Ses poèmes ainsi que les textes qu’il a donnés au Dr Merlin pour qu’il
les chante dans Soleil de Pierre (1993), soulignent cette
permanence charnelle et enracinée. Son paganisme (il détestait ce terme)
explique son régionalisme provençal qui ne coïncidait pas avec
l’occitanisme convenu.
Invité à Radio Courtoisie,
le 16 mars 2010, au « Libre-Journal des Enjeux actuels » d’Arnaud
Guyot-Jeannin pour une émission consacrée au « Régionalisme a-t-il un
avenir vu des régions ? », l’auteur de ces lignes conclut la discussion
en récitant peut-être le plus beau poème de Maurice rédigé dans
l’urgence pour le n° 4 de Flamme en 1975 et qui fut repris bien
plus tard par l’ami P.G.L. à l’occasion du repas de clôture d’une
université d’été avec verve et brio, « L’accent » :
« Un arbre, une forêt, un val, un paysage
Les odeurs de la terre, mouillée après l’orage
Et la pente des toits, les lourds troupeaux paissant
C’est tout cela qu’on voit dans le chant d’un accent.

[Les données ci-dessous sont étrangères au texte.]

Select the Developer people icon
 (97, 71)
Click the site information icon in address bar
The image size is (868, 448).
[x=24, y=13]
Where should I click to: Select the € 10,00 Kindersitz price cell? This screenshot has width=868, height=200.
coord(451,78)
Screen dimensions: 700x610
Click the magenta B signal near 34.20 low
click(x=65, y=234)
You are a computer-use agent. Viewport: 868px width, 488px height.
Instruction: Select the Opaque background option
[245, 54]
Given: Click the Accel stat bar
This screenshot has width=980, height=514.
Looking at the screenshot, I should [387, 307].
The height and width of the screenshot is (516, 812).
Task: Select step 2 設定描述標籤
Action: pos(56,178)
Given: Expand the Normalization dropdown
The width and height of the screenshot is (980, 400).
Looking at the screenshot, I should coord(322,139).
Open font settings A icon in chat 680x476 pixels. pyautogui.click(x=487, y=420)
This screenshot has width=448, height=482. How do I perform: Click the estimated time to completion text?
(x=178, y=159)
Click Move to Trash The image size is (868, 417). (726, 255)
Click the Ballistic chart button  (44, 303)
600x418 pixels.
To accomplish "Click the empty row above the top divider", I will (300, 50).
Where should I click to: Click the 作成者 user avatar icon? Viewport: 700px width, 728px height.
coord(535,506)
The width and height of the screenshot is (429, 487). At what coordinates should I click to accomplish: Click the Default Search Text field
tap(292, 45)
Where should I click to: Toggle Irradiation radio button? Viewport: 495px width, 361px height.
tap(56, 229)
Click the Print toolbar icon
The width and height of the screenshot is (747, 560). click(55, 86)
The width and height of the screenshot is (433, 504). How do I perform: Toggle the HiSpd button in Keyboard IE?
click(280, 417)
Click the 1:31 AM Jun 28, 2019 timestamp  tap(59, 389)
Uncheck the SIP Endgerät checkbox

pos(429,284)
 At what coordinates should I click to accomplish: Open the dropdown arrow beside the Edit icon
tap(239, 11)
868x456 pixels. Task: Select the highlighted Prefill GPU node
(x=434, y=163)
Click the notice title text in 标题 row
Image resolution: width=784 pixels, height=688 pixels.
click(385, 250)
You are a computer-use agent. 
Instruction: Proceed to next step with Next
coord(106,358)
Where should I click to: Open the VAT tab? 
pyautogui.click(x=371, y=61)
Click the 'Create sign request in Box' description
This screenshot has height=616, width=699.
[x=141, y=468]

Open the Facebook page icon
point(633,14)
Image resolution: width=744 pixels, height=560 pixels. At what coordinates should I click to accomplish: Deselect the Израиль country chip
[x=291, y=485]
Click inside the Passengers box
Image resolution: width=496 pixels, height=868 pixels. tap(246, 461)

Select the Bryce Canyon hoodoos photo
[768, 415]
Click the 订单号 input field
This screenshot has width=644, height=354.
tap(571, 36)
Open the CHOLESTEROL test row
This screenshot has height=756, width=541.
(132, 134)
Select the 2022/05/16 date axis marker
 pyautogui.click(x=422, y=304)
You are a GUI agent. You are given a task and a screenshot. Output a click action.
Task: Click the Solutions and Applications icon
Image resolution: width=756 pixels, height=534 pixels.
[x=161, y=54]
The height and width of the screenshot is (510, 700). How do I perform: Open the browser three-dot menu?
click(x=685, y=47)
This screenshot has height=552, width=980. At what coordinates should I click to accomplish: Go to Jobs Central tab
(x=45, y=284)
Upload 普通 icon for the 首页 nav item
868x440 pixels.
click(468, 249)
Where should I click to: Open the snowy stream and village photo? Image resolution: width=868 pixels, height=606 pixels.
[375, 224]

Un costume, une coiffe, des brocards, des dentelles
Des rubans et des robes, dansant avec des vielles
Bourrée, gavotte et ronde, ou bien hymne puissant
C’est tout cela qu’on dit dans le chant d’un accent.
Un drapeau, un emblème, les armes des Provinces
La légende et l’histoire, les héros et les princes
Ce que disent les pierres à l’étranger passant
C’est tout cela qui parle dans le chant d’un accent.
Des ancêtres connus, des racines antiques
Une lignée féconde, des noms sur un portique
Tout l’honneur de nos pères, l’héritage du sang
C’est tout cela qui vit dans le chant d’un accent. »
Toujours
bienveillant envers ses cadets, Maurice Rollet aimait les stupéfier par
de nombreuses anecdotes recueillies au cours d’une vie démultipliée.
Il ne souhaitait pas, le moment fatidique venu, de pleurs, ni de
chagrins. Plusieurs fois, il insista pour qu’il y ait au contraire de la
bonne humeur, des rires et des chants. Désormais, ses cendres gisent
sous ce Soleil de Pierre, gardien de la Domus.
Son
président a rallié le vol des oies sauvages et rejoint près de l’Étoile
polaire une phalange composée de Dominique Venner, Jean-Claude Valla,
Jean Mabire, Roger Lemoine, Jacques Fulaine, Jacques Bruyas, Ferdinand
Ferrand, Jean-Claude Jacquard… Maurice Rollet, à l’œil pétillant et
malicieux, demeurera à jamais un exemple de maintien dans l’adversité de
cet âge sombre. Comme le chantent les derniers mots des Oies sauvages :
« Murmure-nous si nous tombons
La dernière prière. »
Maurice Rollet cingle maintenant aux mers lointaines…
Georges Feltin-Tracol
Notes
1 : Maurice Rollet, « Nous étions douze », dans Collectif, Le Mai 68 de la nouvelle droite, Le Labyrinthe, Paris, 1998, p. 136.
2 : Manifeste pour une renaissance européenne. À la découverte du G.R.E.C.E. Ses idées. Son histoire. Son organisation, G.R.E.C.E., Paris, 2000, p. 97.
3 : Maurice Rollet et Perig Kerys, Des Rimes et des Runes, Éditions Pyrene, préface d’Alain de Benoist, Saint-Avit Rivière, 1991.